-- start of Selected passage --

# farmington bay help



## VaderOrlag (Oct 30, 2014)

Hey guys, I was wondering if anyone can offer me some pointers as a foot soldier at farmington bay? I have gone out several times (admittedly none this year. I just finished my elk hunt) and have never been succesful beyond a couple coots. I just started hunting last year and don't know much unfortunately. I have a dozen decoys and a couple calls I practice with pretty regularly. I have hunted from a couple of the ponds off the south parking lot and the dike that runs east to west across from the main boat launch. Thanks in advance!


----------



## Hawk87 (Apr 4, 2014)

VaderOrlag said:


> Hey guys, I was wondering if anyone can offer me some pointers as a foot soldier at farmington bay? I have gone out several times (admittedly none this year. I just finished my elk hunt) and have never been succesful beyond a couple coots. I just started hunting last year and don't know much unfortunately. I have a dozen decoys and a couple calls I practice with pretty regularly. I have hunted from a couple of the ponds off the south parking lot and the dike that runs east to west across from the main boat launch. Thanks in advance!


I don't know Farmington bay, but I want to stay stick with it. I am self taught, and my first year was just like yours.

You best tool to get on birds is to go to the dwrs site, and check out the interactive maps they have. Be sure to look out for canals, and just look for where looks good on the satellite, then get out there and eye ball it. It's a lot of work, but if you're starting from scratch, it's a good way to go.


----------



## VaderOrlag (Oct 30, 2014)

Hawk87 said:


> I don't know Farmington bay, but I want to stay stick with it. I am self taught, and my first year was just like yours.
> 
> You best tool to get on birds is to go to the dwrs site, and check out the interactive maps they have. Be sure to look out for canals, and just look for where looks good on the satellite, then get out there and eye ball it. It's a lot of work, but if you're starting from scratch, it's a good way to go.


for sure thats the best way to go about it. I just am unsure of what kind of areas ducks prefer ( aside from the dang rest pond). I dont know if they will stick to pockets of water so to speak or prefer a more open area. farmington bay is such a mixed bag of it too.


----------



## NateJ (Nov 13, 2013)

Sent you a PM Vader


----------



## johnnycake (Jul 19, 2011)

The best advice I can give for FB is to hike as far back as you can.


----------



## VaderOrlag (Oct 30, 2014)

johnnycake said:


> The best advice I can give for FB is to hike as far back as you can.


I appreciate it. I have hiked to the end of turnpin a few times. Admittedly I am sometimes to lazy to hike it carrying my laundry bag full of decoys and my normal pack haha. My laziness is compounded by the fact that I have found no success there either. Lots of good pictures of the sunrise though!:grin:


----------



## Fowlmouth (Oct 4, 2008)

Farmington Bay consists of 22 miles of dike and 126 water control structures that managers use to control flows.

-- end of Selected passage --

Exercise instructions
1/ Write out the stretch of the Farmington Bay hunting thread from "for sure thats" through "(Nov 13, 2013)".
2/ According to the Farmington Bay hunting thread, how many water control structures does Farmington Bay have?
3/ Carry on the Farmington Bay hunting thread from its last line.

-- start of Provided material --

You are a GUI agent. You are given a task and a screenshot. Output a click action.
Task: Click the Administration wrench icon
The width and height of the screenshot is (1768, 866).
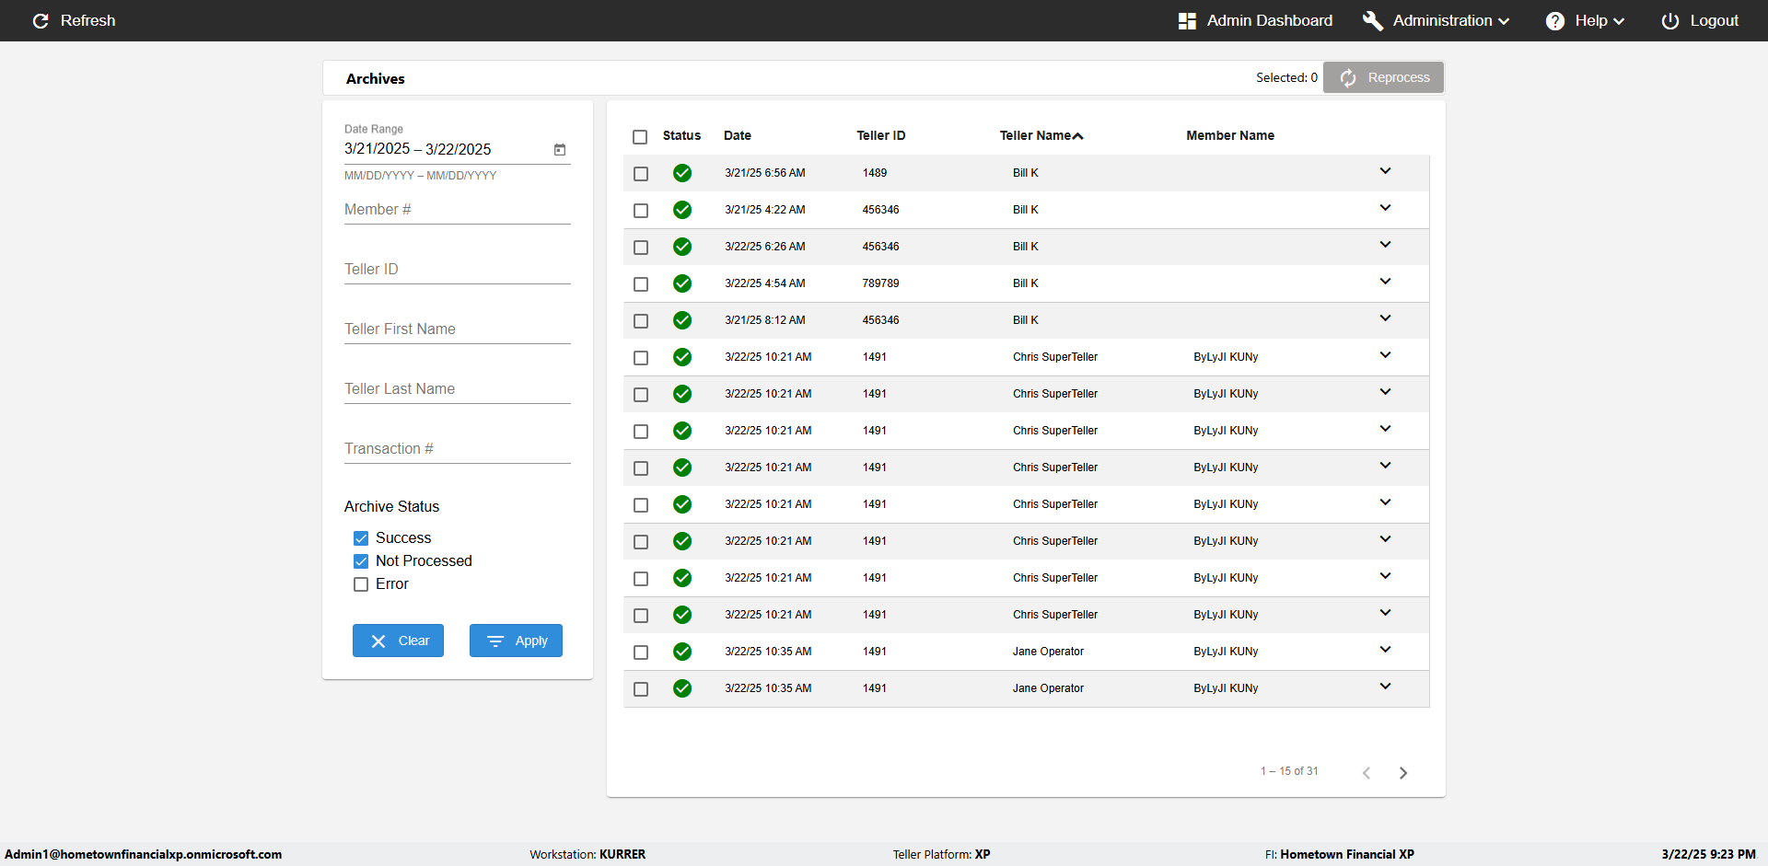1372,20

-- end of Provided material --

Results of the exercise
1/
for sure thats the best way to go about it. I just am unsure of what kind of areas ducks prefer ( aside from the dang rest pond). I dont know if they will stick to pockets of water so to speak or prefer a more open area. farmington bay is such a mixed bag of it too.


----------



## NateJ (Nov 13, 2013)

2/ 126

3/
Here's what I have found.........There are places there that you can consistently shoot birds all season, but they are few and far between. Have other options and backup plans if one area doesn't pan out. The birds use different areas at different times of the year. Don't be afraid to try a random area or a new dike, you may get a surprise. Sometimes you won't have to walk all that far to get into the birds, it just depends on the time of year you are hunting an area. 

If I have to stay out there all day to shoot birds that's what I do. I take food and drinks with me and I don't throw out 12 dozen decoys at my first spot, I may throw out a half dozen or so to see what if anything is going to come in. If nothing happens in an hour I pickup and move to another option area. Take binoculars with you and just watch around you to see where the birds are going and if it's possible to get to them. 

Most of the walk in areas at Farmington you will only need a dozen or less decoys, and a spinner if you have one. Whatever you feel comfortable carrying will work. Set your decoys in a "W" or "J" pattern. I used the "W" pattern there yesterday and every duck that came through dropped right in. I was hunting a small pocket with 10 decoys and a spinner.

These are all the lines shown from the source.